With a quick nod, Devin and I separated, heading for the cover of cars, storage crates, and other items stacked behind the homes. Footsteps quickly crunched after us, loud and telling.
“We know you’re hiding!” The woman fired a warning shot that was close enough to make my ears ring. “Come out, and we may still honor you as a sacrifice.” She fired another shot that shattered the window of the car next to me.
“Could you be any louder?” chastised another woman. “And don’t waste ammo.” The next sound she made was a gasp and then a gurgle.
“Gladys!” cried the first woman. “Oh, Dark Mother, help us!”
I took the opportunity to dart out from my cover, machetes raised and thirsty. It took me a fraction of a second to reach her, and she had no idea until I drew a red line across her throat. She’d been too distracted by Devin’s knife sticking out of her friend’s neck.
“Your Dark Mother is dead,” I told the woman as the last of her life drained away.
“Come on.” Devin slapped my shoulder before she even stopped choking on her blood. “Let’s back up the others.”

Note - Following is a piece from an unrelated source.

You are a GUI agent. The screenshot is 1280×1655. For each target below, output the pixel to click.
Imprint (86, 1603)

We ran together back into the fray. A full-scale battle was waging now, gunfire and shouts ringing in my ears. Women were lined up on the roofs of the homes and RVs, shooting into the woods. It became clear quickly that our side didn’t need much help—the women were being picked off at a brisk pace.
“Damn, Hudson,” Devin muttered. “Leave some for the rest of us.”

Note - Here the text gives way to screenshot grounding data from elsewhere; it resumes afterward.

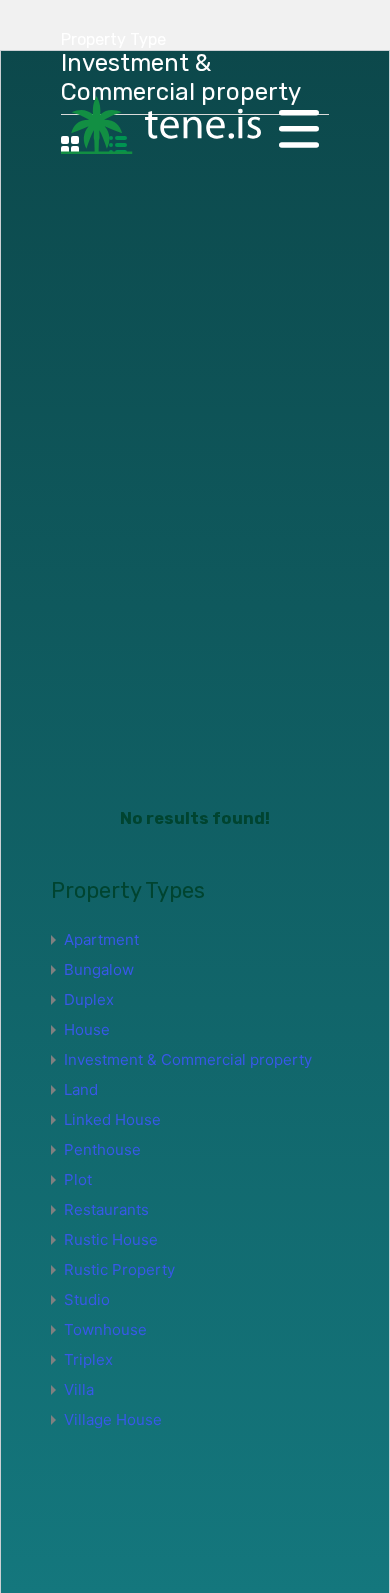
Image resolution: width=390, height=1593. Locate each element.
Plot (78, 1179)
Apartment (101, 939)
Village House (113, 1419)
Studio (87, 1299)
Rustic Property (119, 1269)
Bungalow (99, 969)
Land (81, 1089)
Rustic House (111, 1239)
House (87, 1029)
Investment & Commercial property (188, 1059)
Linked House (112, 1119)
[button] (299, 127)
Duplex (89, 999)
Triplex (88, 1359)
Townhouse (105, 1329)
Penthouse (102, 1149)
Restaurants (106, 1209)
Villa (79, 1389)
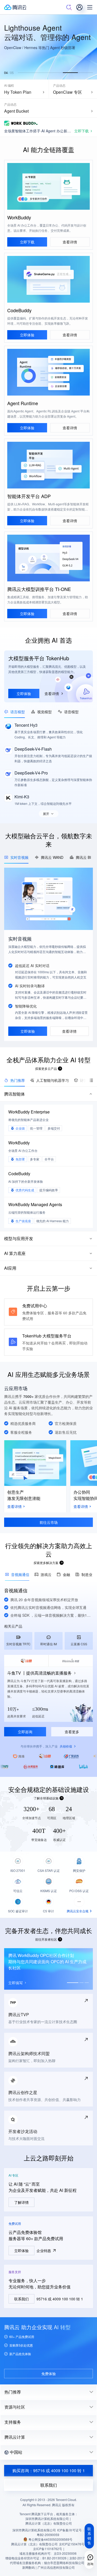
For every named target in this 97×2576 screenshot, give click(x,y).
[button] (25, 72)
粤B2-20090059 (48, 2534)
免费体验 (48, 2373)
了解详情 (21, 2202)
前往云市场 (49, 1522)
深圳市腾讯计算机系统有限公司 (34, 2530)
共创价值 (66, 1746)
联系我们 (21, 2298)
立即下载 (27, 241)
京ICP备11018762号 (47, 2548)
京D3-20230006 (65, 2553)
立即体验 (27, 334)
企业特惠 (43, 2250)
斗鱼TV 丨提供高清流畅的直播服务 (39, 1673)
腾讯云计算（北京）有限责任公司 (34, 2544)
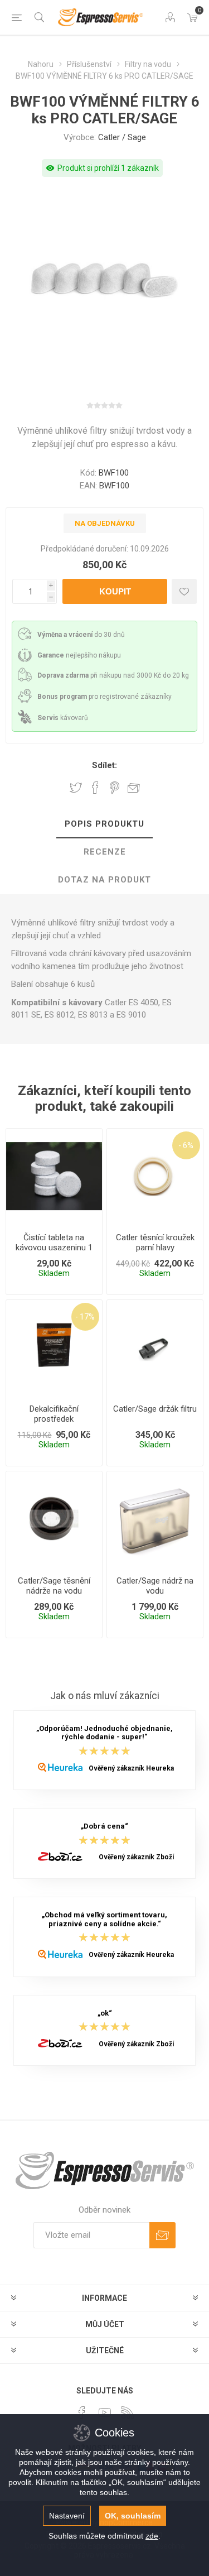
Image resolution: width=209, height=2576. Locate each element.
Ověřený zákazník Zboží (136, 1857)
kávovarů (62, 718)
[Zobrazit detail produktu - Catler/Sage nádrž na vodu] (155, 1519)
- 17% (85, 1316)
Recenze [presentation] (105, 852)
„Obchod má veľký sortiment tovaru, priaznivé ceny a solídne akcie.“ (104, 1919)
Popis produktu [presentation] (104, 824)
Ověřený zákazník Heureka (131, 1768)
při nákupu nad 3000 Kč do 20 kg (113, 675)
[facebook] (82, 2412)
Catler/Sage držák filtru (155, 1409)
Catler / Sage (122, 137)
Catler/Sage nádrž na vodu (154, 1586)
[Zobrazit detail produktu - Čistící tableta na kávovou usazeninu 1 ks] (54, 1177)
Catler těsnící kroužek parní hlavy (155, 1242)
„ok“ (105, 2013)
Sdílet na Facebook (95, 787)
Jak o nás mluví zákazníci (104, 1695)
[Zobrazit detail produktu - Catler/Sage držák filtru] (155, 1348)
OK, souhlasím (133, 2515)
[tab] (104, 824)
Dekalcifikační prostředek (54, 1414)
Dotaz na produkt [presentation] (104, 880)
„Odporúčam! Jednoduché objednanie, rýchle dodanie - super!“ (104, 1732)
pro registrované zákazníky (104, 697)
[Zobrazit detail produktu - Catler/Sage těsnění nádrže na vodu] (54, 1519)
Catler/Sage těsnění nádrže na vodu (54, 1586)
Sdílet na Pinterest (114, 787)
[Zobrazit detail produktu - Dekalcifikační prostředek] (54, 1348)
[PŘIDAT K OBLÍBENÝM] (184, 591)
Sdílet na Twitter (76, 787)
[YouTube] (105, 2412)
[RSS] (128, 2412)
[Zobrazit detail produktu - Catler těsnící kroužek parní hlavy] (155, 1177)
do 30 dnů (81, 635)
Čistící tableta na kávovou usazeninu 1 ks (54, 1247)
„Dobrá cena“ (104, 1826)
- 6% (185, 1145)
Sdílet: (104, 765)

“That’s probably Rori and Shadow too,” I mused. All of our best shooters were likely at the front line.
“Smoke them out!” one of the cultist women yelled. “Give them smoke!”
Devin and I braced together, weapons ready. “Oh shit,” I said when I realized what was happening.
The cultists had matches and lighters and they were lighting strips of cloth on fire. Strips of cloth that had been stuffed into glass bottles full of clear liquid.
Devin grabbed my shoulder roughly. “Guns. The two we just killed. We gotta grab their guns and stop them from setting the whole forest on fire.”
He didn’t have to tell me twice. We ran back behind the buildings where the two bodies lay. In the mere seconds it took to grab their weapons, the air was filled with the unmistakable smell of burning.
We ran back to the central corridor, and a wall of fire and smoke was already building between the structures and the woods. Shit, they must have set up a perimeter around the whole place. I looked around, noticing the straw laid out in what looked like a border path that seemed to go around all of the buildings. Piles of chopped branches were laid out in several places along the straw path as if they were being gathered for firewood. But these branches were young and freshly cut, which would create lots of smoke if they caught fire.
“Shit,” I said again. These cultists were craftier than anticipated.
The smoke billowed out over the village, making the landscape eerie and unsettling. Also pretty much useless for shooting. My eyes watered painfully and my throat was already feeling the effects.
But over the chaos, I heard motorcycle engines approaching and male voices shouting. Our people had been flushed out of the woods and were heading into the village to finish this up close and personal.
Devin and I stayed low and covered, shooting at dark figures on the rooftops who were now scrambling down to get out of the rising smoke. It was much harder to tell who was friend or foe now, so our shots were cautious, hesitant.
With a deep mechanical roar, two massive, black figures burst out of the smoke from the north end of the village. Shadow and Grudge emerged on their bikes like a pair of henchmen from Hell, coming to take sinners to eternal damnation with them. One look at them and cultists on the ground started running. The two veterans picked them off easily, almost like they were bored.
Once the shock and awe wore off, Devin and I ran out to meet them.
“Anyone hurt?” I asked immediately.
“So far, so good, but we’re on borrowed time until smoke inhalation fucks us.” Shadow’s mismatched eyes roamed everywhere except for us, tracking sound and movement through the smoke. “How are you guys? Okay?”
“Fine,” Devin answered curtly. “Where’s Rori?”
“Not sure. Everyone scattered when the smoke came. Torr should be with her, though.”
Shadow lifted his rifle suddenly, pointing it at one of the rooftops. But the figure hiding in the smoke dropped dead from someone else’s shot before he could fire.